*** Opening DATA SHOWN ***
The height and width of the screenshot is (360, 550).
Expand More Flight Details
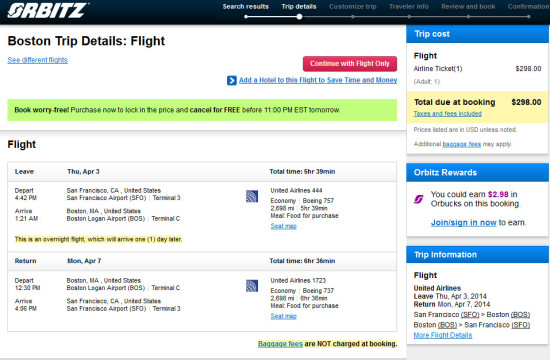[x=443, y=335]
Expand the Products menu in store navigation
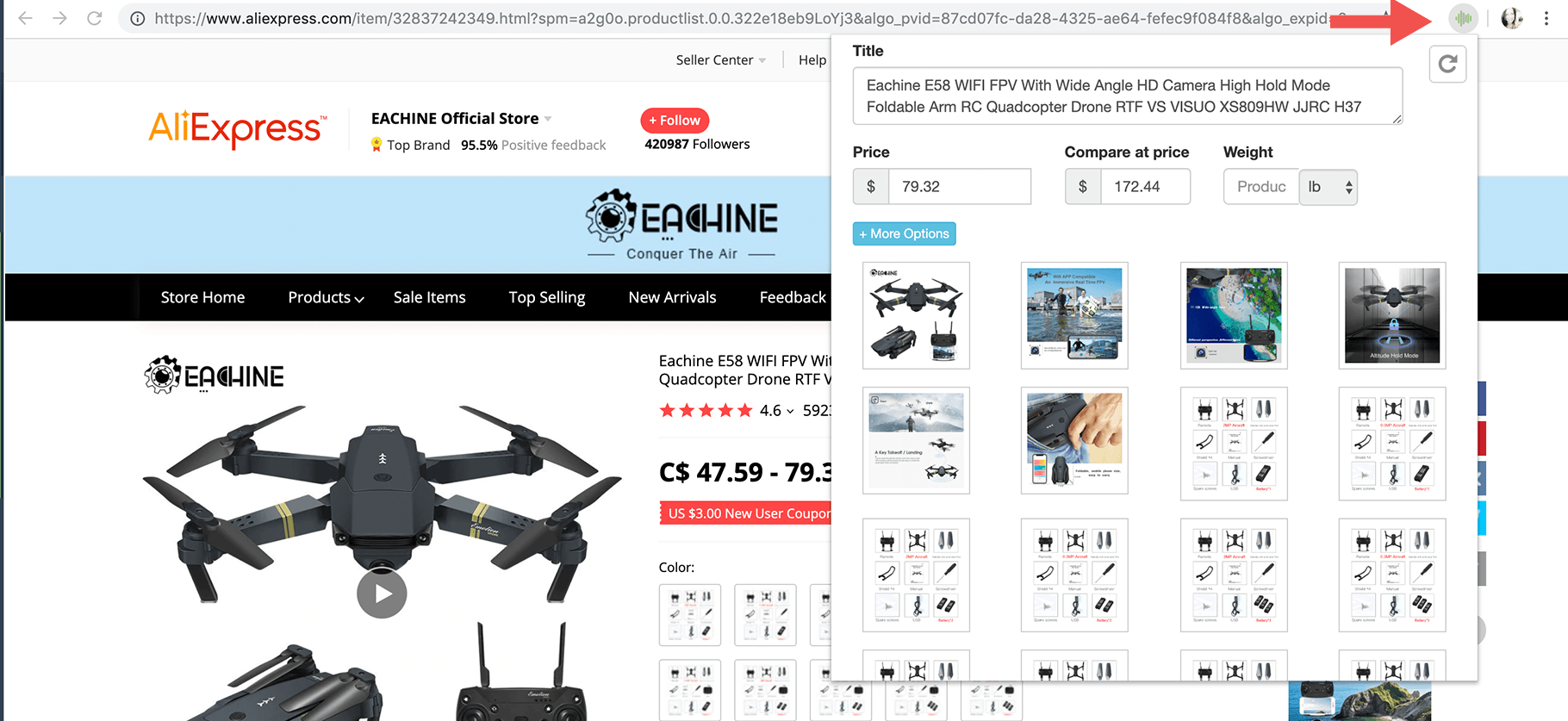 [x=326, y=297]
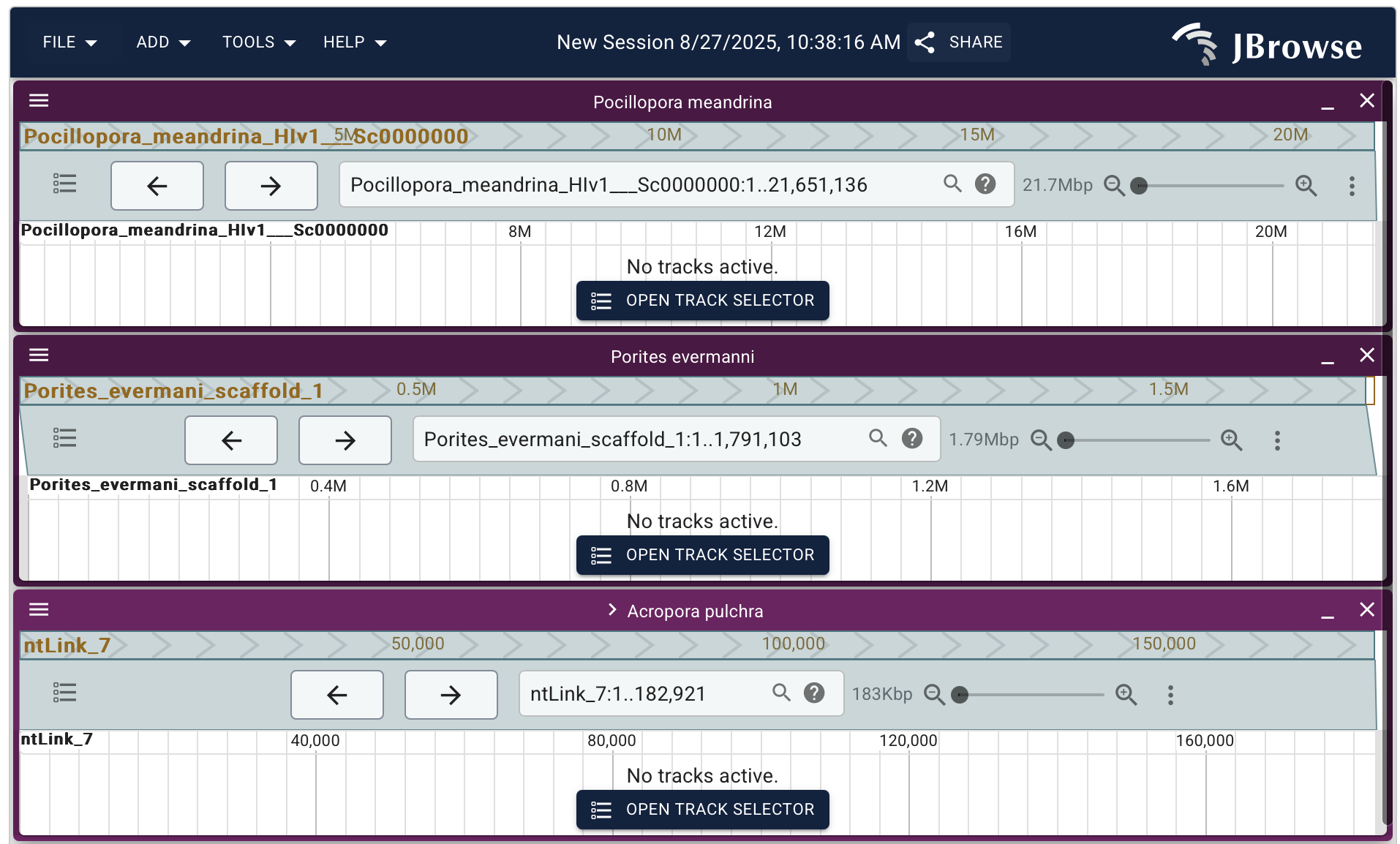
Task: Open hamburger menu of Pocillopora meandrina view
Action: point(39,101)
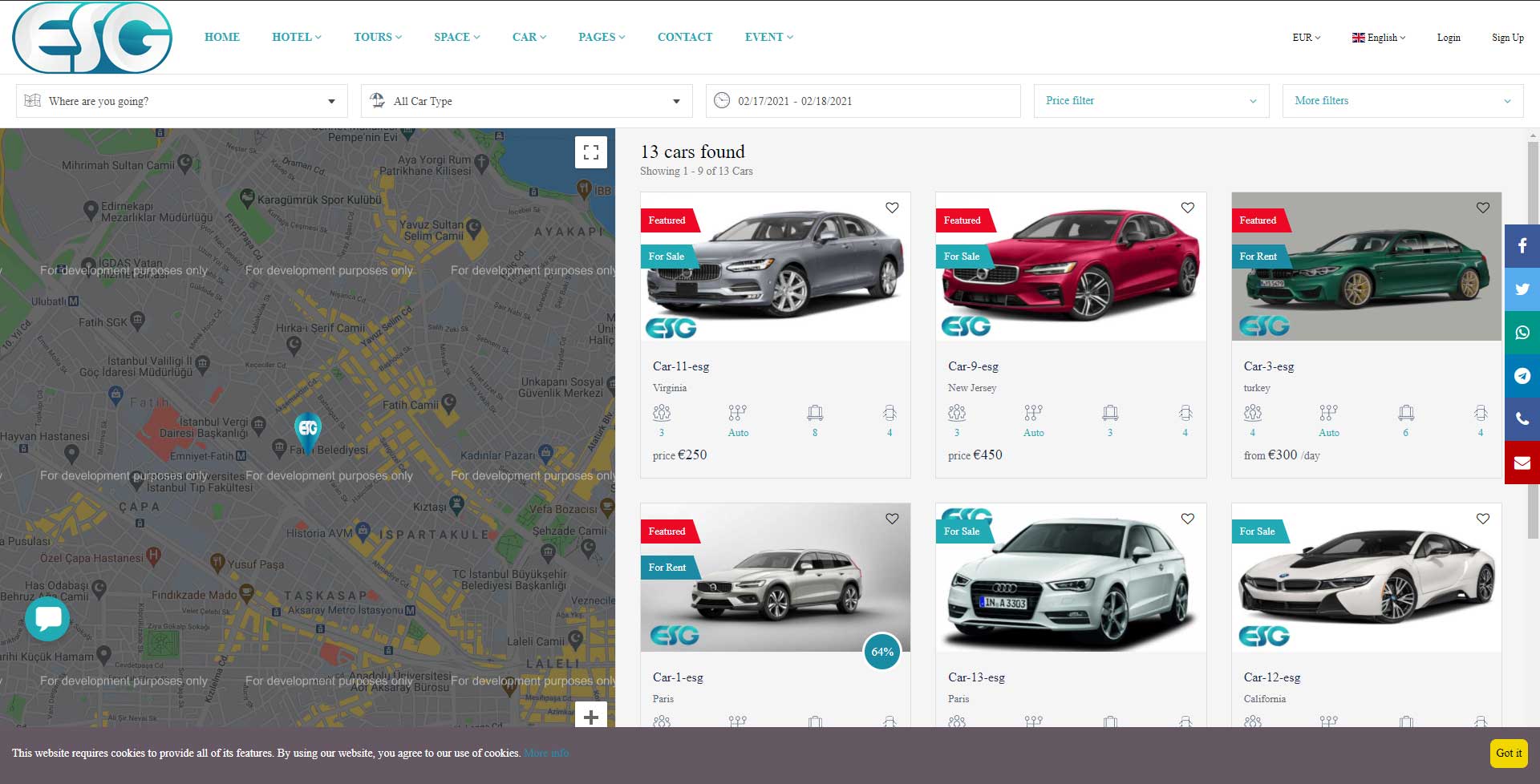Viewport: 1540px width, 784px height.
Task: Open the CONTACT page from navigation
Action: click(684, 37)
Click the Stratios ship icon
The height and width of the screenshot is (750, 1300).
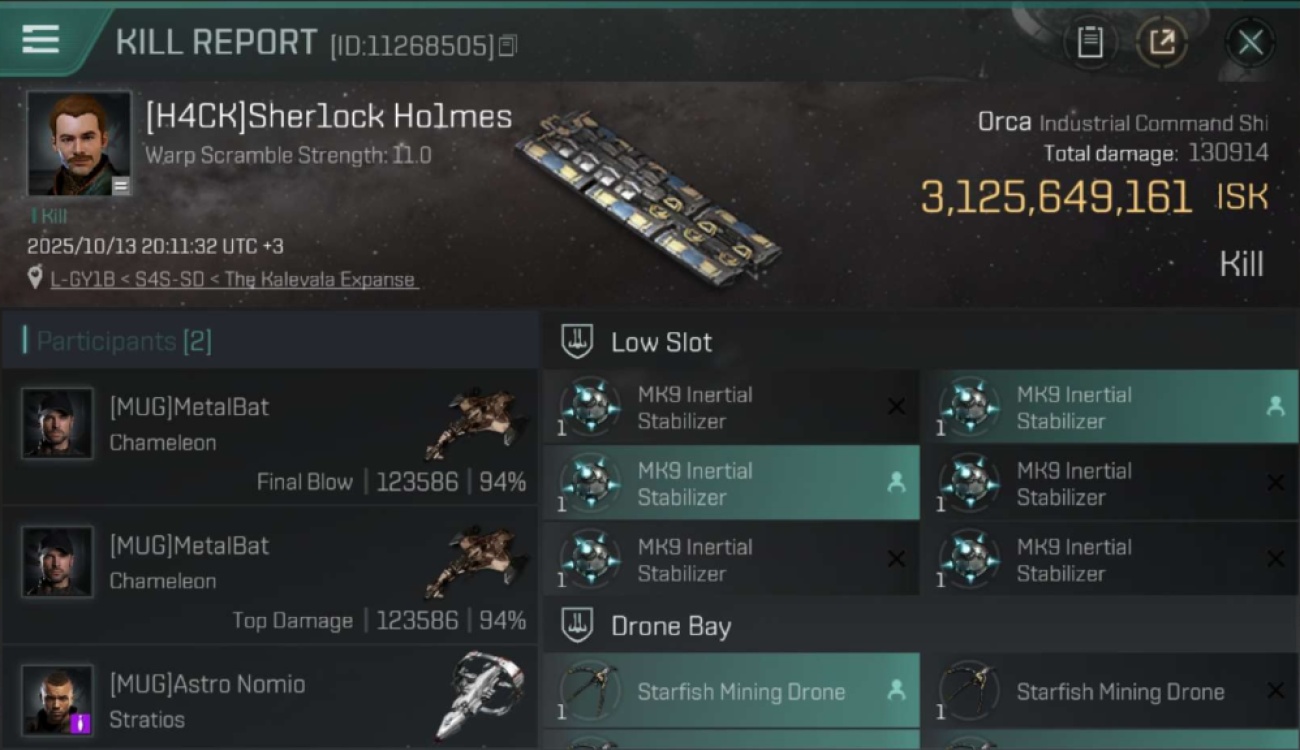coord(480,693)
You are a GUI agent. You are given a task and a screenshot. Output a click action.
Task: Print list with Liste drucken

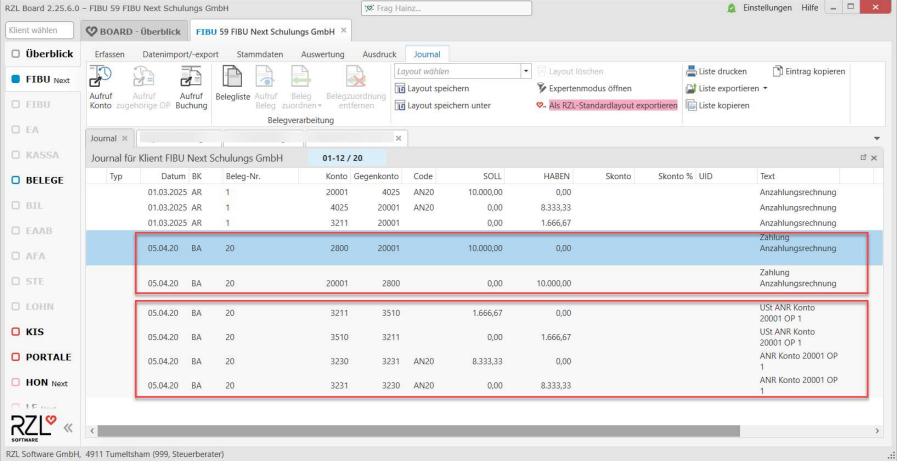click(716, 71)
*** Closing DATA SHOWN ***
■ **TASK PROMPT**
Return verbatim every line from the one holding "Expand More Flight Details" to the end of the records above. Do not copy the pictures.

■ **EXERCISE ANSWER**
Expand More Flight Details
[x=443, y=335]
Expand the Products menu in store navigation
 [x=326, y=297]
Task: Open hamburger menu of Pocillopora meandrina view
Action: point(39,101)
Viewport: 1540px width, 784px height.
Task: Open the CONTACT page from navigation
Action: click(684, 37)
Click the Stratios ship icon
The height and width of the screenshot is (750, 1300).
coord(480,693)
You are a GUI agent. You are given a task and a screenshot. Output a click action.
Task: Print list with Liste drucken

click(716, 71)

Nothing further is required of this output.